Collected data entries:
##############################

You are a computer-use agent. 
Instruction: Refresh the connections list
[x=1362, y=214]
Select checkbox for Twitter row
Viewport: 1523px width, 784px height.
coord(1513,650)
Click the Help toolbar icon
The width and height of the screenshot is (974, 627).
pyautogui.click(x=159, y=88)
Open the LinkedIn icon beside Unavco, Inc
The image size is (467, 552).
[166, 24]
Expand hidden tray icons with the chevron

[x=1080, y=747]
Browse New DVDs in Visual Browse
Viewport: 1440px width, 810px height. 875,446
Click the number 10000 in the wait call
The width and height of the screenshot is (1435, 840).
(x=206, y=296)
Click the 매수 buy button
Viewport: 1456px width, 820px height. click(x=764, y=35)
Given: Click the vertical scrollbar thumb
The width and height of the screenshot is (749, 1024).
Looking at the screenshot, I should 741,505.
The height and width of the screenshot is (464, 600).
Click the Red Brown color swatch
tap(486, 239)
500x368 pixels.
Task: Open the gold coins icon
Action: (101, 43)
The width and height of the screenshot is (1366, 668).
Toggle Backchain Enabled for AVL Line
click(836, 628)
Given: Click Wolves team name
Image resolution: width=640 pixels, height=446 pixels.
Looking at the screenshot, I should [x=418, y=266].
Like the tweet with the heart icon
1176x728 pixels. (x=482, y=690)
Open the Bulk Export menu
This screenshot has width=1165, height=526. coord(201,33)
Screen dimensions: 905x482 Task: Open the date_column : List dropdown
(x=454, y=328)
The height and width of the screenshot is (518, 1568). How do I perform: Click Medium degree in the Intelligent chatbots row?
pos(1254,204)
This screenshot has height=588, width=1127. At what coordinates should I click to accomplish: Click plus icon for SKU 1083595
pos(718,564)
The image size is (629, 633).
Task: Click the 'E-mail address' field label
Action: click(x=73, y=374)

##############################

● Your goal: Set aside each line above that includes the string "Given" and report it.

● Your response:
Given: Click the vertical scrollbar thumb
Given: Click Wolves team name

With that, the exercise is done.